Case Studies

Alkaptonuria, a rare cause for low back pain

Vikram Muralidhar Haridas*

Author Affiliation

Arthritis Super Speciality Center, Hubli, India

* Correspondence: Dr.Vikram Muralidhar Haridas,

haridasvikram@yahoo.co.in

IJRCI. 2013;1(1):CS5

Received: 6 May 2013, Accepted: 26 July 2013, Published: 2 September 2013

© IJRCI

 

Abstract

Alkaptonuria is a very rare disease that can cause premature degenerative arthritis of the spine and peripheral large joints. I present here a case of middle-aged woman who developed low back pain secondary to alkaptonuria.

 

Case report

A 45-year-old female presented with a history of low back pain since 10 years. She had difficulty in bending, restriction in back movements, and scoliosis. She was also experiencing early morning stiffness, which improved with activity, and pain on both the knee joints without swelling. The patient had a family history of similar complaints and the affected family members also demonstrated back pain. She had also reported the occurrence of urine turning black after some time (Fig 1). Physical examination demonstrated the blackish discoloration of ears as well as the pigmentation of sclera (Fig 2). Examination of the spine showed kyphoscoliosis with normal spinal mobility. Anteroposterior X-ray of the spine showed intervertebral disc calcification with normal sacroiliac joint (Fig 3).

Fig 1: Change in urine color when exposed to air

Black colr urine


Fig 2: Pigmentation of the ear and sclera


Fig 3: X-ray showing pelvis with normal sacroiliac joint and lateral thoracolumbar spine with intervertebral disc calcification


Discussion

Alkaptonuria, a rare defect with autosomal recessive inheritance, is caused by the abnormal tyrosine catabolism due to the deficiency in homogentisic acid oxidase. The enzyme catalyzes the catabolism of homogentisic acid to molecules that can be used in Krebs cycle. Deposition of homogentisic acid produces gray to blue pigment in the tissues. It can cause pigment deposition in the connective tissue of eye, ear, cartilage, and cardiac valves. Generally, the disease will be asymptomatic, but may appear in the middle age due to early degenerative arthritis involving lower spine, and shoulder and hip joints requiring early joint replacement. The current incidence of the disease is estimated to be 1 in 250,000 -1,000,000 live births.1

 

 Alkaptanuria should be suspected in patients with the following clinical triad:

 

1. Degenerative arthritis (premature) i.e. in young patients of <45 yrs.

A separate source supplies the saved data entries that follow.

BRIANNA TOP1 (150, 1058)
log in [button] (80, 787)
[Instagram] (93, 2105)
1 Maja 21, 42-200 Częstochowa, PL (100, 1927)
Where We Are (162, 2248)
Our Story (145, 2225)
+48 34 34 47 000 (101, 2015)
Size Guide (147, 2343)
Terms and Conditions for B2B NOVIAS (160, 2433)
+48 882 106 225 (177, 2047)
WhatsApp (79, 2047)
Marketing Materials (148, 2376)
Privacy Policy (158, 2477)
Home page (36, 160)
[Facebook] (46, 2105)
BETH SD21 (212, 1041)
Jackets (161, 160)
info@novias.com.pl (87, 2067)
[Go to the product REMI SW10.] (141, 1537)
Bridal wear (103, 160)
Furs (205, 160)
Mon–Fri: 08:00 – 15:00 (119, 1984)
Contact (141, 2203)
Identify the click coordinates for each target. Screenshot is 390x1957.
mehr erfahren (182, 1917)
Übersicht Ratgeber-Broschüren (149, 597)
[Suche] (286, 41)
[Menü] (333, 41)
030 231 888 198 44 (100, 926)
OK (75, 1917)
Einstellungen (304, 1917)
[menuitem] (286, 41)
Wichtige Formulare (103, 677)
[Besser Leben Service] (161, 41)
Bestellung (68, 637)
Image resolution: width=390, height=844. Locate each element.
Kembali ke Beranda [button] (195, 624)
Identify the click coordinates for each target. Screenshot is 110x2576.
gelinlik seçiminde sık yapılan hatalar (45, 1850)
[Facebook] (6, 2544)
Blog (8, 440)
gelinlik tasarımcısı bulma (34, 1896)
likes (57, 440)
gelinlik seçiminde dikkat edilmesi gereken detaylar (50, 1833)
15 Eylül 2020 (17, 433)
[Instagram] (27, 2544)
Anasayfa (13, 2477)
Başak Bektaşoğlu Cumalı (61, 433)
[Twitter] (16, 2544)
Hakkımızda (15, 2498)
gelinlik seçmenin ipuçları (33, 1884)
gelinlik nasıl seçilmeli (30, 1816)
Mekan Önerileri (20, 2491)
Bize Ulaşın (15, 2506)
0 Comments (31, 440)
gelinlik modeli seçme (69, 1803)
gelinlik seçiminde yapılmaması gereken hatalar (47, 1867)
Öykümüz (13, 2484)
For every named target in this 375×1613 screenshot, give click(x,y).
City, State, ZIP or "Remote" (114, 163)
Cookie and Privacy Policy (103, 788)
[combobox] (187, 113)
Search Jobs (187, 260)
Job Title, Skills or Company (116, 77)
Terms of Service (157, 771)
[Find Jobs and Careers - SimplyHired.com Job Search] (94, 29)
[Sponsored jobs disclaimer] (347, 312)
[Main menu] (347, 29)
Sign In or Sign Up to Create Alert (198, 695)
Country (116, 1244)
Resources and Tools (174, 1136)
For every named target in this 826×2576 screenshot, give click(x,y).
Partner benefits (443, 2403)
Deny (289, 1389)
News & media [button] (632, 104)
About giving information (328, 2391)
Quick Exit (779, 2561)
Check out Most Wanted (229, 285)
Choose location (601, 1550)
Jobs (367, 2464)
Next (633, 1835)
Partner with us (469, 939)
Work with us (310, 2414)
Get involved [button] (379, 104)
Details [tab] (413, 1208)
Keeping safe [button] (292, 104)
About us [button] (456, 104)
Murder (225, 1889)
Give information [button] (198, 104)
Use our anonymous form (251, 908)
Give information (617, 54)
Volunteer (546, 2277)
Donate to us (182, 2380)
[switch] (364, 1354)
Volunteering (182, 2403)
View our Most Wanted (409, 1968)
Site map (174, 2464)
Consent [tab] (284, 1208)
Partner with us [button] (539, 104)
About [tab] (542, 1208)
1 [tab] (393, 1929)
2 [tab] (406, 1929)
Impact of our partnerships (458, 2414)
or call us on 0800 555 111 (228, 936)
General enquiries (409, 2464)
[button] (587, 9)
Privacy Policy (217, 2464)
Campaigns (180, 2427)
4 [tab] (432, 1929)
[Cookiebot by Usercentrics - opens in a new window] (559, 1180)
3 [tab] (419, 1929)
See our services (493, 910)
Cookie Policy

2. Abnormal pigmentation of connective tissues in eye, ear, and cardiac valves.

3. Urine turning blue-black on standing (due to alkalinization).

 

Since homogentisic acid is absent in the blood plasma and urine of healthy subjects, both of them can be used for the disease diagnosis. In alkaptonuria patients, the average levels of homogentisic acid noted in the plasma and urine are 6.6 micrograms/ml and 3.12 mmol/mmol of creatinine respectively.1 Confirmatory tests for diagnosis are paper chromatography and thin layer chromatography.

 

Characteristic radiological findings include vertebral disc calcification, chondrocalcinosis, and osteoarthritis of multiple joints (especially spine) at young age.

 

Since most of the young patients with alkaptonuria present with low back pain, it can mimic ankylosing spondylitis. Generally, the disease could be suspected in young patients with low back pain and X-ray showing intervertebral disc calcification with normal sacroiliac joint. They can also have premature osteoarthritis of knee or other major joints. A detailed history and examination may reveal black staining of the undergarment, change in the urine color on longstanding, pigmentation of sclera, and grayish hue discoloration of the ears. First-degree relatives may have symptomatic scleral pigmentation and ear discoloration before they develop any joint manifestation (as many are unaware of the urine color change or staining of clothes).

 

No treatment modality has been unequivocally proven to reduce the complications of alkaptonuria. Commonly advocated treatment strategies include large doses of ascorbic acid (vitamin C) and dietary restriction of tyrosine and phenylalanine. Although, dietary restriction may be effective in children, it has not shown any benefits in adults.1

Competing interests

The author declares that he has no competing interests.

 

References

1.     Grier Phornphutkul C, Introne WJ, Perry MB, Bernardini I, Murphey MD, Fitzpatrick DL, et al. Natural History of Alkaptonuria. New England Journal of Medicine. 2002;347(26):2111–21.